A shooting occurred at a downtown shopping-dining complex in Jacksonville on Sunday. (Credit: Malik Brunson)

A lone armed man opens fire in Florida. Bullets fly, killing and injuring people.

It’s a pattern that has unfolded again in a public space in the same state that was the site of the Parkland shooting that killed 17 people earlier this year, as well as the 2016 Pulse nightclub attack that left 49 dead and the Fort Lauderdale airport shooting that killed five in 2017.

The latest shooting happened Sunday in Jacksonville at a video game tournament. At least two people were killed, according to authorities, and several were injured.

“We have got to change,” said Florida Gov. Rick Scott on Sunday. “We’ve got to really stop and say to ourselves: there’s something wrong… Why are young men willing to give up their life, or why don’t they value somebody else’s life? We’ve got to figure this out.”

Some gun control advocates used the hashtags #AnotherFLShooting and #GunshineState — to convey their frustration and call for gun control in the state that has come to the forefront in the national debate over the issue.

Some criticized the state’s politicians and gun laws.

“We should not have to experience #AnotherFLShooting,” tweeted March For Our Lives, the student group organized after the shooting at Marjory Stoneman Douglas High School in Parkland earlier this year. “We must #StopGunViolence.”

Student activist David Hogg tweeted to Sen. Marco Rubio: “How many mass shootings in your state will it take for you to do something?”

He and other activists urged voters to take action Tuesday at the polls during Florida’s primaries.

“The nation once again looks to Florida with grief and heavy hearts,” tweeted former US Rep. Gabrielle Giffords, who was seriously wounded in a mass shooting in Arizona in 2011. “The massacre in Jacksonville is yet another devastating indictment of this country’s inability to keep our kids safe.”

The Giffords Law Center, a gun-control advocacy group that tracks firearms legislation, gave Florida an “F” grade for its gun laws this year. The state doesn’t require a permit or a license for someone to own a gun, according to the center and the National Rifle Association’s Institute for Legislative Action.

After a fierce debate over gun laws after the Parkland shooting this year, Florida lawmakers passed the Marjory Stoneman Douglas High School Public Safety Act,which includes banning the sale or possession of bump fire stocks, giving law enforcement greater power to seize weapons and ammunition from those deemed mentally unfit, and raising the age to purchase a firearm to 21 from 18. It also brought a three-day waiting period for firearm purchases, with some exceptions.

The suspect, David Katz, 24, used a handgun in the Sunday shooting, said Jacksonville Sheriff Mike Williams.
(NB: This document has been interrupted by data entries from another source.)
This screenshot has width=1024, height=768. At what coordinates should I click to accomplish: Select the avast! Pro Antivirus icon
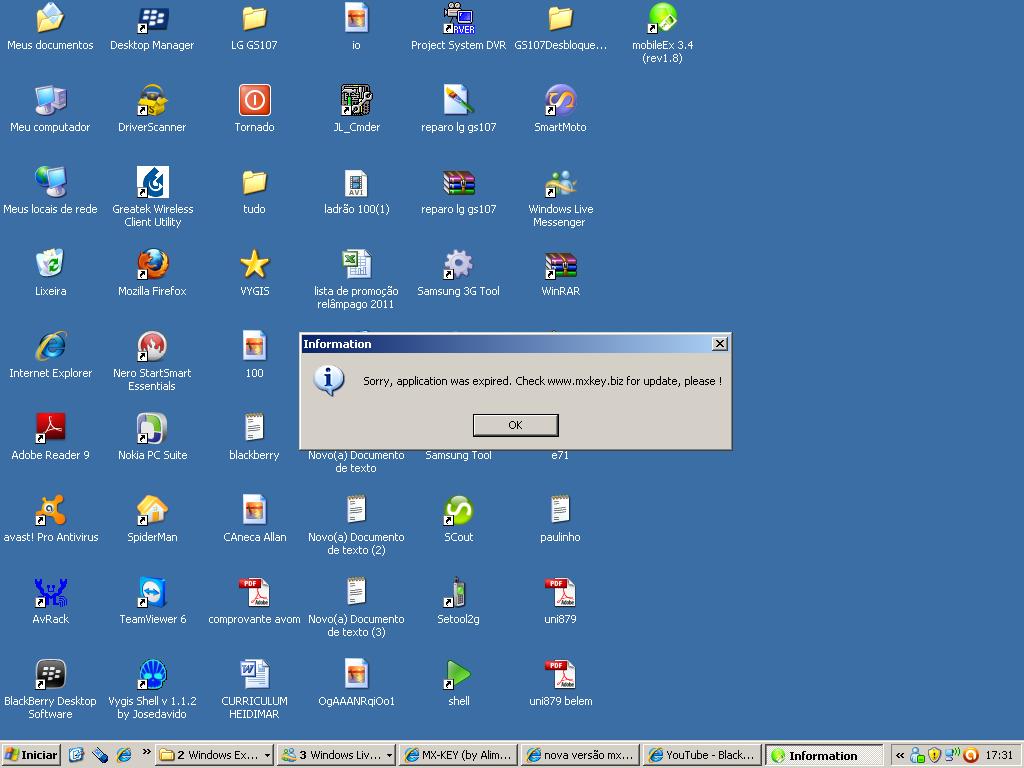point(50,512)
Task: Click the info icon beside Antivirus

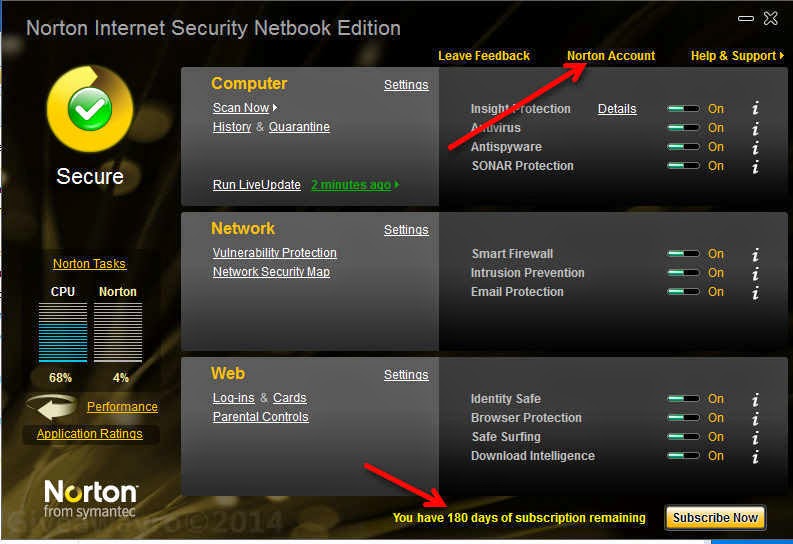Action: tap(755, 128)
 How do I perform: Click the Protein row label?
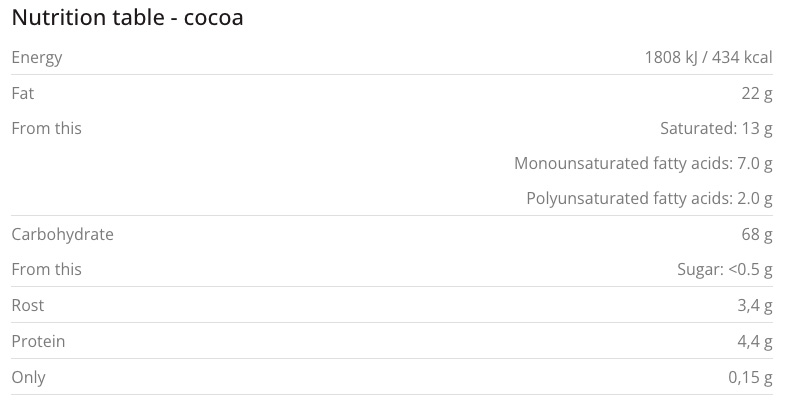(38, 341)
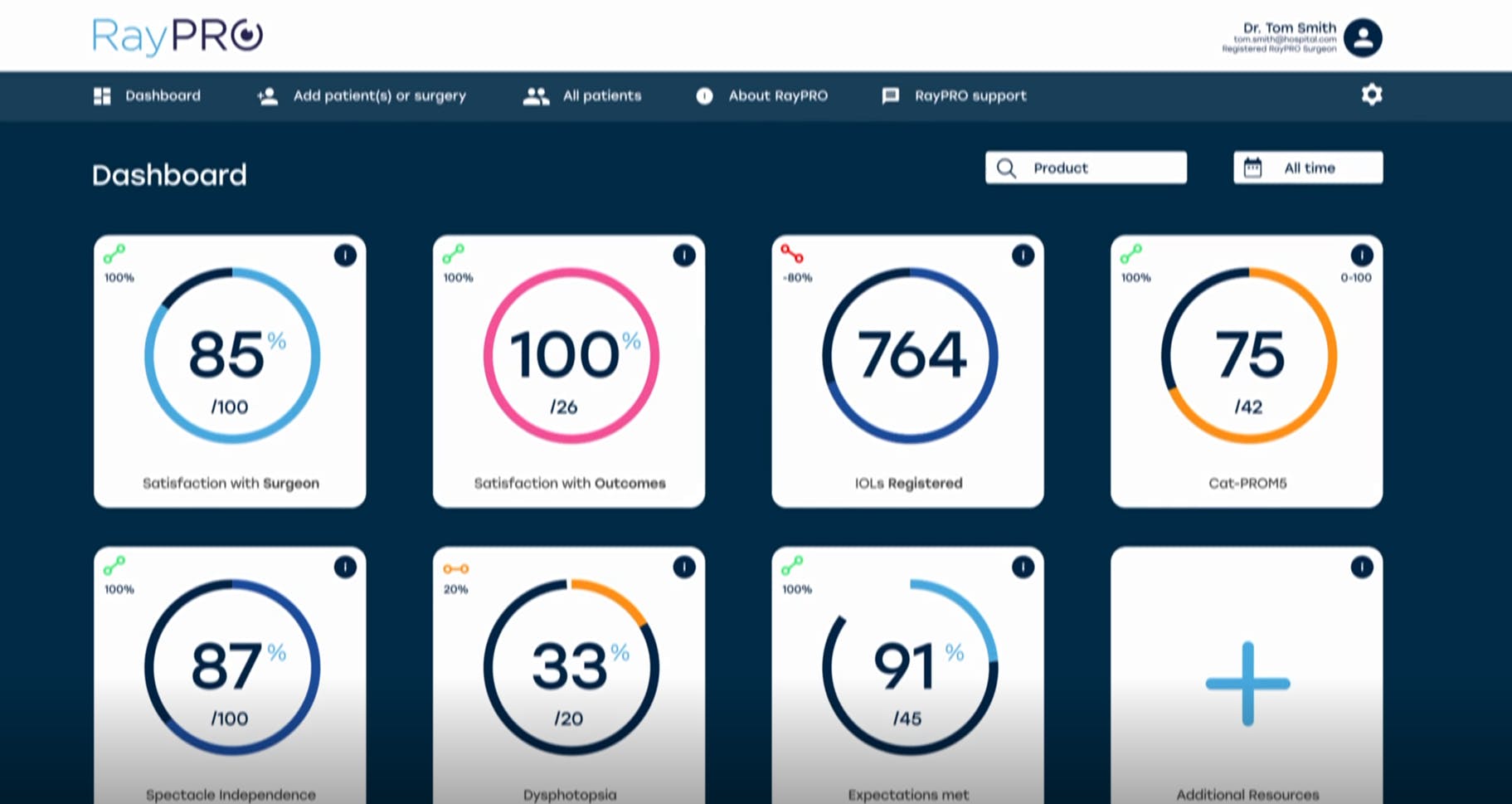Screen dimensions: 1512x804
Task: Open the All patients page
Action: (582, 95)
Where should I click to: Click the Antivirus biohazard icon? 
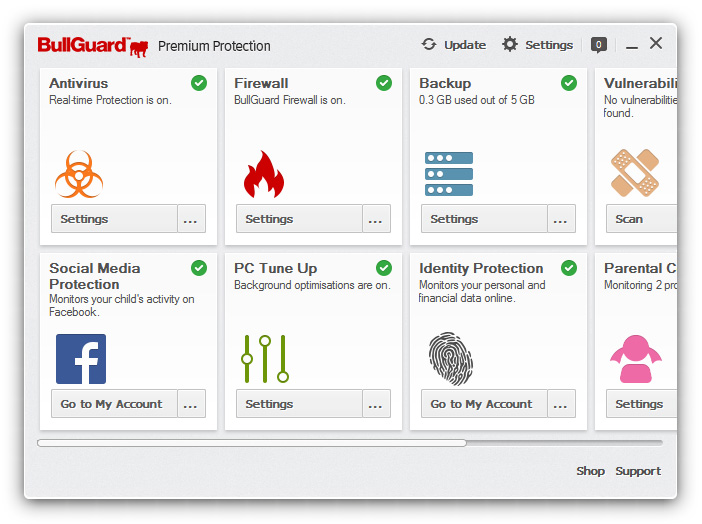click(x=79, y=174)
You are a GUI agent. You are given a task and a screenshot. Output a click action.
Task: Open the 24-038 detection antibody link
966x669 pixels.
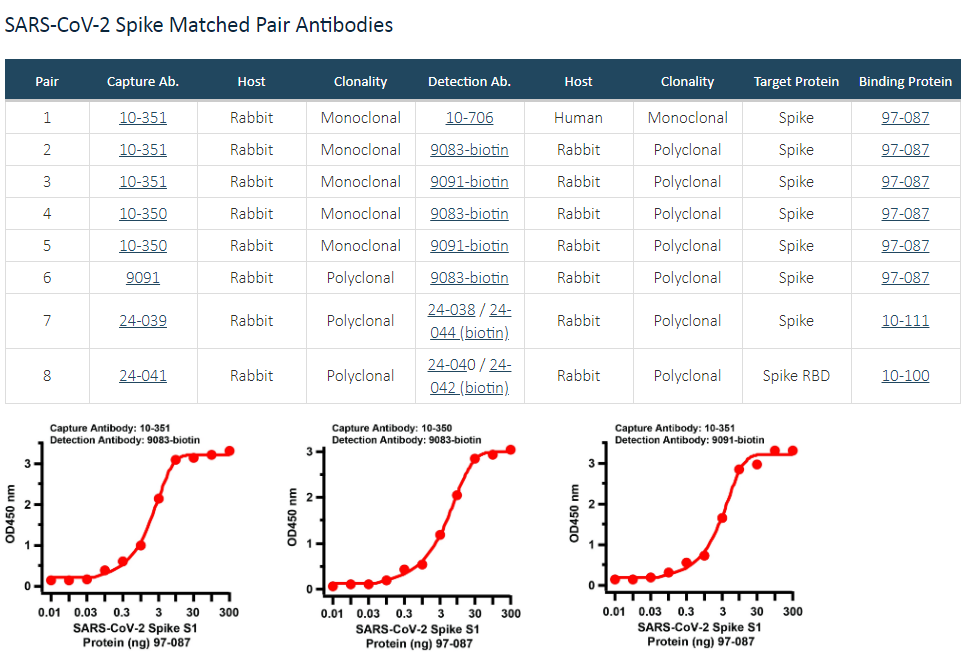(x=448, y=310)
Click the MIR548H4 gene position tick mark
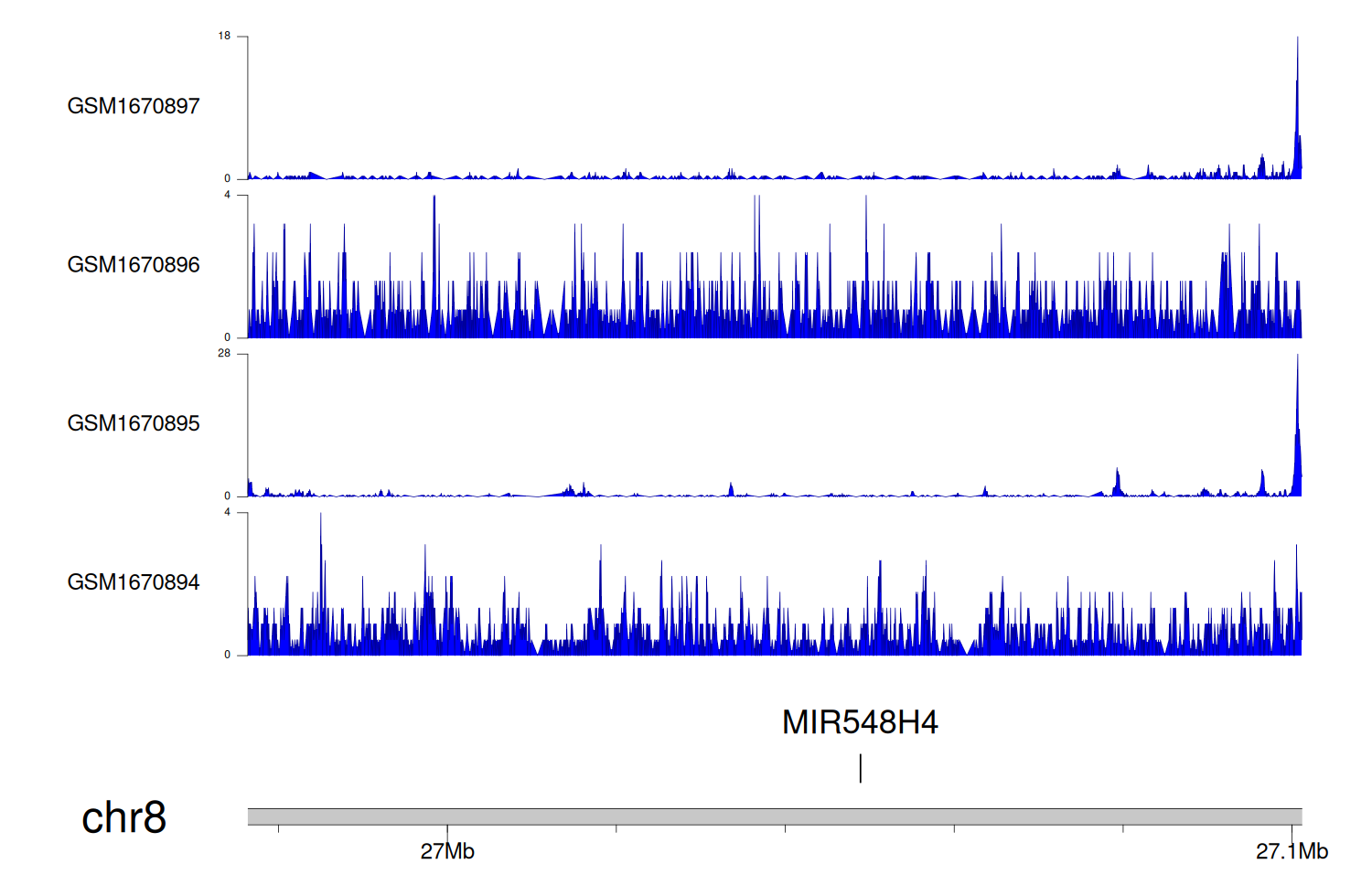 861,768
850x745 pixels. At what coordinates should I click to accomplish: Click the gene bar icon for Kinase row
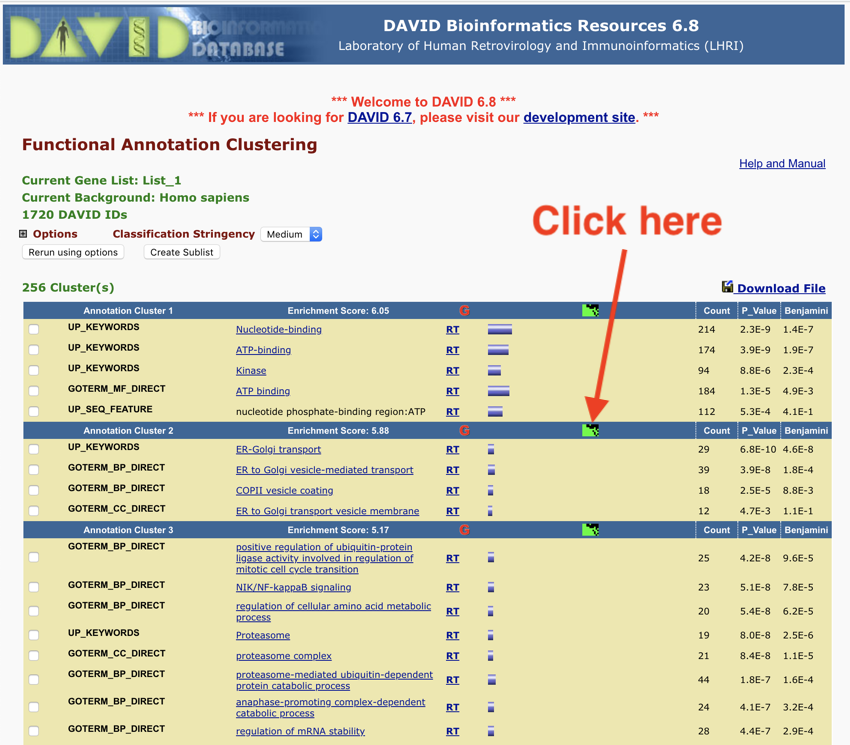coord(494,370)
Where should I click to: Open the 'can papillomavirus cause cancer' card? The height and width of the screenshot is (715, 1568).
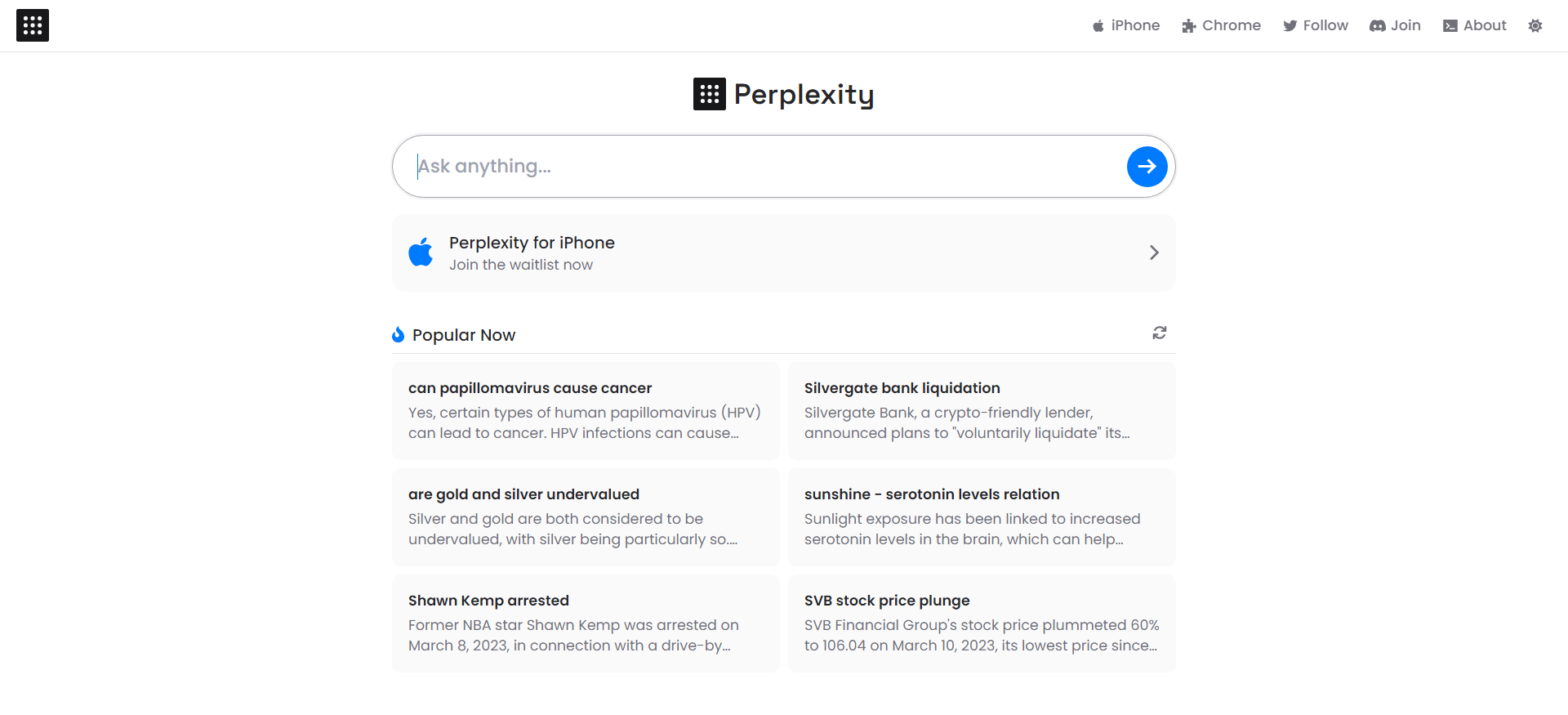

He didn’t say how or where Katz acquired the weapon.

The suspect took his own life, the sheriff said.

Katz, who is from Baltimore, Maryland, was in Jacksonville for a video football competition. The FBI, ATF and Baltimore Police were searching the suspect’s South Baltimore home on Sunday.

During the Jacksonville shooting, nine people suffered gunshot wounds and two people were injured while fleeing the area, Williams said.

Dana Loesch, a NRA spokeswoman tweeted that shooting was a “horrible tragedy” and she blamed gun-free zones. “End gun free zones or have the security in place to keep people safe in them,” her tweet said.

Meanwhile, Chryl Anderson, volunteer leader with the Florida Chapter Moms Demand Action for Gun Sense in America’s said in a statement: “This horrible news is a deadly reminder that we must do more to prevent gun violence in our communities.”